Yes: Exit these procedures; no further steps are needed.
No: Proceed to Section 3.13.3 Correct the SSH Key in the CSCF.
3.13.3 Correct the SSH Key in the CSCF
To correct the SSH key in the CSCF:
- Verify if there are any SSH key pairs in the Lifecycle
Manager (LCM):
ssh cloud-user@<VNF-LCM IP>
sudo su -
su - jboss_user
cd ${HOME}/.ssh
ls -l
- Are there any SSH key pairs returned to the screen?
Yes: Proceed with Step 4.
No: Continue with the next step.
- Create a SSH key pair:
ssh-keygen -t rsa
- Note:
- Press enter when the system prompts
a question.
Do not enter a password.
- Copy the public
key to the CSCF instance directory:
cp id_rsa.pub /vnflcm-ext/backups/workflows/vnfd/\
<VNFType__VNFVersion>/configurations/<instance>/Repeat this step for all CSCF instances that are managed by this LCM.
- Copy the public key into the emergency user
scp id_rsa.pub <emergency user>@<VNF IP>:
Repeat this step for all CSCF instances that are managed by this LCM.
- Add the public key to the authorized_keys file:
cat id_rsa.pub >> .ssh/authorized_keys
Repeat this step for all CSCF instances that are managed by this LCM.
- Log off from the CSCF:
exit
- Verify the new SSH key by following the instructions in Section 3.13.1 Verify the SSH Key in the LCM.
- If there are still authentication problems, contact the next level of support.
4 Troubleshooting Procedure
Troubleshooting a problem in the CSCF can require the use of one or more troubleshooting functions.
To assure an efficient location of the fault:
- Execute the CscfHealthCheck script to have an overall view of the CSCF node status. The execution results with FAIL/ VERIFY that must be checked. For more information about CSCF Health Check, see Section 2.3 CSCF Health Check.
- Check the alarms and the notifications.

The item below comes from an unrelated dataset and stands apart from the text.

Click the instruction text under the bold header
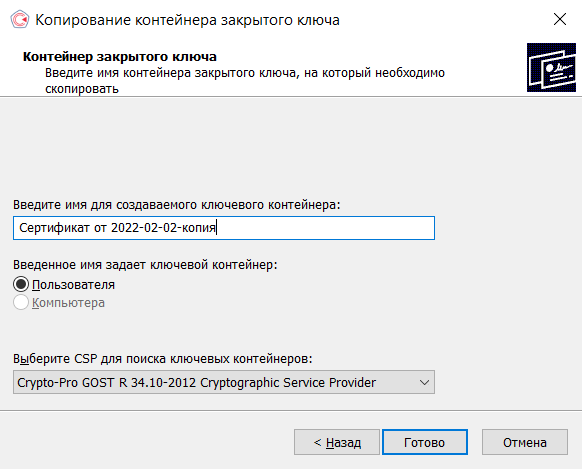The height and width of the screenshot is (469, 582). tap(245, 81)
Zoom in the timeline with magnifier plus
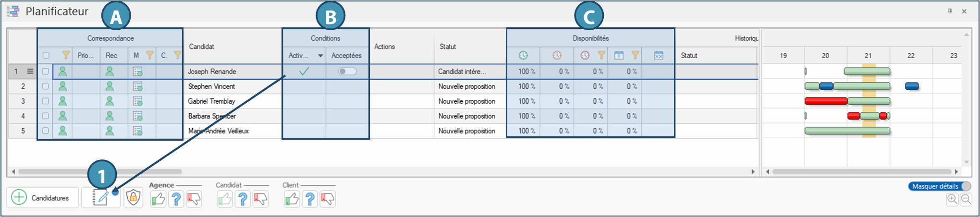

For information about how to view the alarms and the notifications, see Section 2.1.1 View Alarms and Notifications. For information about the CSCF alarms, see Section 4.2.
- Check the logs. For more information about logging, see Section 3.4 Logging.
- Check available information owing to Capsule Abortion.
- Verify network signalling logs and if necessary, activate NetTrace. For more information on SIP error messages, possible causes and recovery procedures, refer to CSCF Fault Codes Catalogue, CSCF SIP Hexadecimal Error Codes, and counters for sip error messages, see Section 3.5 Counters.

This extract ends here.